Traumatic Bereavement/Grief and the Search for Meaning
When grief and trauma occur together, subsequent reactions tend to be more prolonged and distressing. The suddenness, violence and sense of injustice associated with the loss, as well as the nature of the relationship between the deceased person and the survivor, may cause people to suffer trauma and grief simultaneously, leading to traumatic or complicated grief.
Complicated grief reactions tend to be more prevalent following extreme losses, such as suicide or murder of a loved one; and the death of a child is uniformly associated with prolonged and complicated grief in parents.
But there are different ways if which people who have suffered such extreme losses can be resilient:
- a commitment to finding meaningful purpose in life.
- the conviction that one can grow from both positive and negative life experiences.
Viktor Frankl, reflecting on his experiences in the Auschwitz Concentration Camp (1969), holds the positive existential view that complicated grief could be accepted as a crisis that encourages new meaning in life. This view would most certainly help the bereaved client who is trying to make sense of this inevitable human situation.
As Frankl poignantly points out… “We must never forget that we may also find meaning in life even when confronted with a hopeless situation, when facing a fate that cannot be changed.

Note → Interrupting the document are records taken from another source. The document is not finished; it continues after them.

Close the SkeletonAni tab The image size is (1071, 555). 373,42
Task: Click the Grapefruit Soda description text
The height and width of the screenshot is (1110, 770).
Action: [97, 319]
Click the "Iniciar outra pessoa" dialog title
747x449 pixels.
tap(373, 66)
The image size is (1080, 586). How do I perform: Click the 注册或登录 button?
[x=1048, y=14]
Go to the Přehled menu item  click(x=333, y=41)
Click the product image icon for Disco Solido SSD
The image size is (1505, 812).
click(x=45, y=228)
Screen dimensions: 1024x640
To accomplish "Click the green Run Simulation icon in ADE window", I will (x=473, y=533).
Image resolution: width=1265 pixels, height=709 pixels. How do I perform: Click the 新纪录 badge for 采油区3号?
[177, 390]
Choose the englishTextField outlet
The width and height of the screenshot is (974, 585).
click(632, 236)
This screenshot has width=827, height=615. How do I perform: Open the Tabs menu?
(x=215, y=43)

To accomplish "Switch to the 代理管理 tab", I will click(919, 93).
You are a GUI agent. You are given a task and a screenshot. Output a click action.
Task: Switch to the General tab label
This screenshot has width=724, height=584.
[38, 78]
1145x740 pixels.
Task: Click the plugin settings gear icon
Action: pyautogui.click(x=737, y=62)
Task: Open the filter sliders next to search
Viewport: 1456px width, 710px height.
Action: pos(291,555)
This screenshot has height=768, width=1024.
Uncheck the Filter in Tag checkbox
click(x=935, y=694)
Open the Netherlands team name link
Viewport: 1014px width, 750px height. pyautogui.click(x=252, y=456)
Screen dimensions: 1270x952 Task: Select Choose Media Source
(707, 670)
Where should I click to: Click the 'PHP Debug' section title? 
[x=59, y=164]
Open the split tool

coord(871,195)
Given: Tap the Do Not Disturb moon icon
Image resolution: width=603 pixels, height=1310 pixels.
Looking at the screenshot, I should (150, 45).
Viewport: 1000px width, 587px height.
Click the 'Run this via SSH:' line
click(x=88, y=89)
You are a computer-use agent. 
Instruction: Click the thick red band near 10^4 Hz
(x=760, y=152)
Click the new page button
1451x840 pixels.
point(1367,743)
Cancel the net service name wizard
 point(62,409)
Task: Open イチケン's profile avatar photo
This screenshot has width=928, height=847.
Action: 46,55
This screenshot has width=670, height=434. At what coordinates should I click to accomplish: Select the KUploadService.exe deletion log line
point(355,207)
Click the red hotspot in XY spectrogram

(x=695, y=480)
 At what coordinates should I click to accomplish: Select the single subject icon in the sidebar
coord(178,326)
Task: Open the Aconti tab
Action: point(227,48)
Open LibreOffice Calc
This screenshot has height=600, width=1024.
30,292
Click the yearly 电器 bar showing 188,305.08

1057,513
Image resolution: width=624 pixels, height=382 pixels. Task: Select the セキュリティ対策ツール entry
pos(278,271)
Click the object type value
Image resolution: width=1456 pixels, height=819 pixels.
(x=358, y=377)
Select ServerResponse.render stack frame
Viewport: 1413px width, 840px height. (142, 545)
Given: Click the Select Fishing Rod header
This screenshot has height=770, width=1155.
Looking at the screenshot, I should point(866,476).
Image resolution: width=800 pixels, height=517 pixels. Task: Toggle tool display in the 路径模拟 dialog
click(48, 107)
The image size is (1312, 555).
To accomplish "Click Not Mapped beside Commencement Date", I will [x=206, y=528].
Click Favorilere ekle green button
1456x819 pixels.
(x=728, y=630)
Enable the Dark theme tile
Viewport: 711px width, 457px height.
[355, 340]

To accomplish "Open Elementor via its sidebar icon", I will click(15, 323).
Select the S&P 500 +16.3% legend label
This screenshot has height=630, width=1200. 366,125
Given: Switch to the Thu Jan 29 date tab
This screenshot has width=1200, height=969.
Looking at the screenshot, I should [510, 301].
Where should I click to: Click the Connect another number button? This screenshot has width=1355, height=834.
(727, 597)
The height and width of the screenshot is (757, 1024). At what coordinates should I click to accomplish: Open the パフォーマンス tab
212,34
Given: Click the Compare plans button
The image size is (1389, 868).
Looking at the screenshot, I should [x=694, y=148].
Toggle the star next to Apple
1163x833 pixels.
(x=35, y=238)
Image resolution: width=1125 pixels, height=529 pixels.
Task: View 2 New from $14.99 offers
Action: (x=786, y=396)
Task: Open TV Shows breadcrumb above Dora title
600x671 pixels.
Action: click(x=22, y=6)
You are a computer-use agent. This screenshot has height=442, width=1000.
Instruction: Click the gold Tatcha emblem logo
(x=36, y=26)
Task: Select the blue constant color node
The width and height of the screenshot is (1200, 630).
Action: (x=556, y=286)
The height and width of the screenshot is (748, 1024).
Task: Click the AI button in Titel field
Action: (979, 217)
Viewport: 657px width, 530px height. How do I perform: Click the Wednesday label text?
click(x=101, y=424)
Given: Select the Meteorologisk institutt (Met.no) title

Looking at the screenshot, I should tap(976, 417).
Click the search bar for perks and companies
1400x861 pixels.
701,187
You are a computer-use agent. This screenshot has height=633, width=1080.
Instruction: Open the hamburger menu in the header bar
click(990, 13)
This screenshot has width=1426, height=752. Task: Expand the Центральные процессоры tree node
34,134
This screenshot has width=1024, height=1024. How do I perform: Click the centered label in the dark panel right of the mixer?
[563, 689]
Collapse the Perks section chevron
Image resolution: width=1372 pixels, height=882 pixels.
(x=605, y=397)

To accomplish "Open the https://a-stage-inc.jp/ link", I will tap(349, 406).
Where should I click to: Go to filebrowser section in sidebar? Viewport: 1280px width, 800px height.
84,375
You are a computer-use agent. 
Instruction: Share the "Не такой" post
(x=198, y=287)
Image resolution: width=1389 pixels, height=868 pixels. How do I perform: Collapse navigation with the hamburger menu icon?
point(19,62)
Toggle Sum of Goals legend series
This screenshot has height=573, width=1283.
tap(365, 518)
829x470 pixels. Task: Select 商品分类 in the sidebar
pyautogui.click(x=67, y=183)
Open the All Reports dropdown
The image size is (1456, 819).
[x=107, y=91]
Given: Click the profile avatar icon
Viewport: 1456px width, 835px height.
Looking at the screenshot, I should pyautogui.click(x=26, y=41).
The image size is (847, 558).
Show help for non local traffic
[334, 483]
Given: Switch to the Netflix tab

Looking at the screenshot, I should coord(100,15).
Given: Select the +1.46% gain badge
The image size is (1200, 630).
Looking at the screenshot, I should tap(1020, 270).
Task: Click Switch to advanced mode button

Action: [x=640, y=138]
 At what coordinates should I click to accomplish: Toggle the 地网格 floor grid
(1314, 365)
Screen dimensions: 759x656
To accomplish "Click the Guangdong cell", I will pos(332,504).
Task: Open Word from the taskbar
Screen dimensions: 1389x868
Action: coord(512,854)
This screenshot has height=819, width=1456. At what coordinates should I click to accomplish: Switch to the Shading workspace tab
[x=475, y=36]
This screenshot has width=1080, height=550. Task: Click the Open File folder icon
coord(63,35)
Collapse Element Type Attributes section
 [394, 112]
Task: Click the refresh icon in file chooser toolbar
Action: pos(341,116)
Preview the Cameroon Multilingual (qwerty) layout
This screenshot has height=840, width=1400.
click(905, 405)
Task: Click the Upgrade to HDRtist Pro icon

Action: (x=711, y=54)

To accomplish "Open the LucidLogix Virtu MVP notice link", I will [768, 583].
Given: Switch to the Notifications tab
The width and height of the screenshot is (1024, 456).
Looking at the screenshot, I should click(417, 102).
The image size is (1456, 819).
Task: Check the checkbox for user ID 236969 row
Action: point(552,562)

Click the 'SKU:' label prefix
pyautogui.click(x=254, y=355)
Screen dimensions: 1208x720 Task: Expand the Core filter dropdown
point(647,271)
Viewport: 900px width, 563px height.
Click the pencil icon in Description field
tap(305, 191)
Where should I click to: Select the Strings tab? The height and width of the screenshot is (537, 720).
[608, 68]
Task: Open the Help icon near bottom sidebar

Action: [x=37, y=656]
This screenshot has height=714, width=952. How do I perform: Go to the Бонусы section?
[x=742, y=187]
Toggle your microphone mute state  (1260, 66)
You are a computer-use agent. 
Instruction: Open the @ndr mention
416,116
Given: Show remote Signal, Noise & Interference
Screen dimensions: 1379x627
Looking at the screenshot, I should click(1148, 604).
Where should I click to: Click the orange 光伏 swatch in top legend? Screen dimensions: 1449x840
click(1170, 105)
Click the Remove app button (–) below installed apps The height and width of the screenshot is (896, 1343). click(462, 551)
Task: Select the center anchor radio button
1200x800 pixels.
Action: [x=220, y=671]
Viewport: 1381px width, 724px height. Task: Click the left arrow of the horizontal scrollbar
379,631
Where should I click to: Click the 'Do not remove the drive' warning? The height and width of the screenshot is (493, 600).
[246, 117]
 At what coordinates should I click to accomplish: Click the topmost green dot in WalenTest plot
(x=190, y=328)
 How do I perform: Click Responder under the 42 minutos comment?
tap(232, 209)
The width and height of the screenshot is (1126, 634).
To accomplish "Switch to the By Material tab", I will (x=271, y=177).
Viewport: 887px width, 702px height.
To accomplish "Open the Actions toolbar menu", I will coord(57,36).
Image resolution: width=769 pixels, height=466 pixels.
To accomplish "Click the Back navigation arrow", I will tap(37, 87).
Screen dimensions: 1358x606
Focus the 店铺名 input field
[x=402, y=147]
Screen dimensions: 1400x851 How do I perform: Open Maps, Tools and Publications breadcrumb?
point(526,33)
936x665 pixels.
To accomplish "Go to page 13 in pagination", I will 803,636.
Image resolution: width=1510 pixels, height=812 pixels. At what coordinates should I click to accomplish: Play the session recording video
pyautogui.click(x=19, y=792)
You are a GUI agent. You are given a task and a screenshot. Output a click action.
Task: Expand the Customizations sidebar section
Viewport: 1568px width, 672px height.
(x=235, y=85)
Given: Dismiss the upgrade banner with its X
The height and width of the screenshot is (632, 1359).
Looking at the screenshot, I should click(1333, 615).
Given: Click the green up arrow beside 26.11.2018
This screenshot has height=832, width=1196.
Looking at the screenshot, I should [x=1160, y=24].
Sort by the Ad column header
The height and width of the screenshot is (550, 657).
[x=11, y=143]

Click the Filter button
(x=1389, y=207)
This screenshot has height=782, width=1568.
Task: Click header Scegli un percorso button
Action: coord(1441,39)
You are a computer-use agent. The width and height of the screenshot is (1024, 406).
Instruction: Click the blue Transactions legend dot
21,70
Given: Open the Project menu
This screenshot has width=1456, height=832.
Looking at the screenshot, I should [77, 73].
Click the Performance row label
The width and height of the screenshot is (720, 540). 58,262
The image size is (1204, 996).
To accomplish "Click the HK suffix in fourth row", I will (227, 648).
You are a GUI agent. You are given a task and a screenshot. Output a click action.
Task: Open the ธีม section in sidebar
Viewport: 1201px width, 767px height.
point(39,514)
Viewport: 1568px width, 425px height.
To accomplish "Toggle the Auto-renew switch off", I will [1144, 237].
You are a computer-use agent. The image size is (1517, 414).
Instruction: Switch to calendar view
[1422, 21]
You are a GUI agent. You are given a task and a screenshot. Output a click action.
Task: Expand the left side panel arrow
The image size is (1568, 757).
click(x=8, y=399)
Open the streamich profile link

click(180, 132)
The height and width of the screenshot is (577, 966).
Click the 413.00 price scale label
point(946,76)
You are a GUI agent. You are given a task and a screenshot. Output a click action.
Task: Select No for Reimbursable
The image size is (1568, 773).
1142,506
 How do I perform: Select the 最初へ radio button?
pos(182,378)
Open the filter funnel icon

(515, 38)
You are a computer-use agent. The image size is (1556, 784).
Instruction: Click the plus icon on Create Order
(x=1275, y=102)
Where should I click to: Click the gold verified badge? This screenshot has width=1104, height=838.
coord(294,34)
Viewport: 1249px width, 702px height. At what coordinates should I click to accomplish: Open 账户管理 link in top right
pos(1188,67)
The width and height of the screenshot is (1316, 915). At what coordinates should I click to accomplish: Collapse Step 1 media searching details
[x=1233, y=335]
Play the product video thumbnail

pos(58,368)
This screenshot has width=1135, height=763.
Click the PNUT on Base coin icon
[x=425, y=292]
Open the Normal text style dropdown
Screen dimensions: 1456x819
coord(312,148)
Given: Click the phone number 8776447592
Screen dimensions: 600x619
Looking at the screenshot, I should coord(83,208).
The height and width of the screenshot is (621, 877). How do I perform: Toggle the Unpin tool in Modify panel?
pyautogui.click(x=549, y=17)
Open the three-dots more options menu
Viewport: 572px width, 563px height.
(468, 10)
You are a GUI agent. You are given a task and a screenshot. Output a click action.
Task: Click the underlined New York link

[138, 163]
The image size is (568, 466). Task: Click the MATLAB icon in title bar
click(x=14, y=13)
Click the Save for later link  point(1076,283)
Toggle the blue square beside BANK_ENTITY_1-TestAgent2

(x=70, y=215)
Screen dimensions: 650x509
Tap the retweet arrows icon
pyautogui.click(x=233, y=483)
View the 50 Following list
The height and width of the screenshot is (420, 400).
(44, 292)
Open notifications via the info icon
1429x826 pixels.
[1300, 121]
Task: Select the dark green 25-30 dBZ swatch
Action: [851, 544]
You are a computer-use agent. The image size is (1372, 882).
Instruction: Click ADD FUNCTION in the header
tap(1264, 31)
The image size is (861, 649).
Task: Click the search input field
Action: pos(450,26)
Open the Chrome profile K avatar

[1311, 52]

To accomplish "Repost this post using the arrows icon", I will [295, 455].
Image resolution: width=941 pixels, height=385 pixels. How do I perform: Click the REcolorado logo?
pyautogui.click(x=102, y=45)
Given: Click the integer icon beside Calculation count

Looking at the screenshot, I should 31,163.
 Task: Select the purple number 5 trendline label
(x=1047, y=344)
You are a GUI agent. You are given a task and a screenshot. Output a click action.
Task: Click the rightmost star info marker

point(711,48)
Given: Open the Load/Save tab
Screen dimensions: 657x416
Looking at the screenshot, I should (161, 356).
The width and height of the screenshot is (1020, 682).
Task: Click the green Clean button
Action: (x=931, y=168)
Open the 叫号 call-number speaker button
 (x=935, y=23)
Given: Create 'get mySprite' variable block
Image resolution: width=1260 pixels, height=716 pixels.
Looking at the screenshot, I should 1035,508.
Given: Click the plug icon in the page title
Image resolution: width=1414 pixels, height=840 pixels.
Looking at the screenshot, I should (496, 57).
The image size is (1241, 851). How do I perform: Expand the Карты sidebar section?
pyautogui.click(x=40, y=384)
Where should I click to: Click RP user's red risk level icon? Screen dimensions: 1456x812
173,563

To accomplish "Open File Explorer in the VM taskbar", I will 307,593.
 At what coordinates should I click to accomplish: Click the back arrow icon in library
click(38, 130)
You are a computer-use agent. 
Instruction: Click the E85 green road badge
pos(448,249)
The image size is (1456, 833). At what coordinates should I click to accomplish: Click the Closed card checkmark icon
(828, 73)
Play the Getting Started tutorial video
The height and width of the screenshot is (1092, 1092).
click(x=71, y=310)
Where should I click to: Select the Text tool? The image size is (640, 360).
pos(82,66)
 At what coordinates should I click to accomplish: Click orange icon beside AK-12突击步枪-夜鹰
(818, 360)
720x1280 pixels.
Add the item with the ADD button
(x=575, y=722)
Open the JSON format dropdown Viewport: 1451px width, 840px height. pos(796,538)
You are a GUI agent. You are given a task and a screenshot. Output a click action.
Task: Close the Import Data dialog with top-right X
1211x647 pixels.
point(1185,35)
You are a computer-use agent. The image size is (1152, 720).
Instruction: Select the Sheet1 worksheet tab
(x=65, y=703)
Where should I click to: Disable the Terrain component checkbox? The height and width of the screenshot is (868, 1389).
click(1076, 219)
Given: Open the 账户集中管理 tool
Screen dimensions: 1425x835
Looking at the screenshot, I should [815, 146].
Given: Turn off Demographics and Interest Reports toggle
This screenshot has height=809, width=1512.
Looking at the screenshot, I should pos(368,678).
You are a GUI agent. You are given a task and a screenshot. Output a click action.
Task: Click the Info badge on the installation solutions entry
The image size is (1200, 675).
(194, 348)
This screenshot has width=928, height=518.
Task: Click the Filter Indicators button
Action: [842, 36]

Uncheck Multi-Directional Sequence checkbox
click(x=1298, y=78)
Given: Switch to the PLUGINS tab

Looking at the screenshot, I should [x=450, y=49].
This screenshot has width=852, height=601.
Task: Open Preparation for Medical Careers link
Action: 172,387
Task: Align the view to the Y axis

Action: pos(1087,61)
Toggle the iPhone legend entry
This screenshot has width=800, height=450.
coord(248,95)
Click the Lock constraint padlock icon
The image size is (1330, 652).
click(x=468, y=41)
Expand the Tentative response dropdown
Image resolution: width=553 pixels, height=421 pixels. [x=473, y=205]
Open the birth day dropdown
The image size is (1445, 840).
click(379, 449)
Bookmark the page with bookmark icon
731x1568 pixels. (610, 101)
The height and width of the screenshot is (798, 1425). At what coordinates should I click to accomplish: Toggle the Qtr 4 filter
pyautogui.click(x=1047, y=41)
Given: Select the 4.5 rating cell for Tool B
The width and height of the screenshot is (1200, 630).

For what then matters is to bear witness to the uniquely human potential at its best, which is to transform a personal tragedy into a triumph, to turn one’s predicament into human achievement. When we are no longer able to change a situation… we are challenged to change ourselves.” (Frankl,1969, p135).
And it appears that the role of meaning making accounts for nearly all the difference in positive bereavement outcomes for people whose loved ones died traumatically, as opposed to those who died of ‘natural causes’.
It is also worth bearing in mind that traumatic loss does not necessarily require a reappraisal of life’s meanings, as many will find consolation in systems of secular and spiritual beliefs (spirituality, nature, mosque, church) and practices that have served them well in the past.
I would therefore agree with Frankl (1969, p171): “What matters, therefore, is not the meaning of life in general, but rather the specific meaning of a person’s life at a given moment.”
No doubt, in order to be effective, psychotherapeutic or counselling interventions always need to meet the client’s specific needs. The therapist will join the client where they are, explore their ways of being and functioning in relation to the particular circumstances of the bereavement, and finally allow and encourage the practice of new ways of being that foster well-being and psychological development.
Effective therapy will always support the bereaved client in their own meaning making process.
Frankl, V.E. (1969) Man’s search for meaning: an introduction to logotherapy. London: Hodder & Stoughton.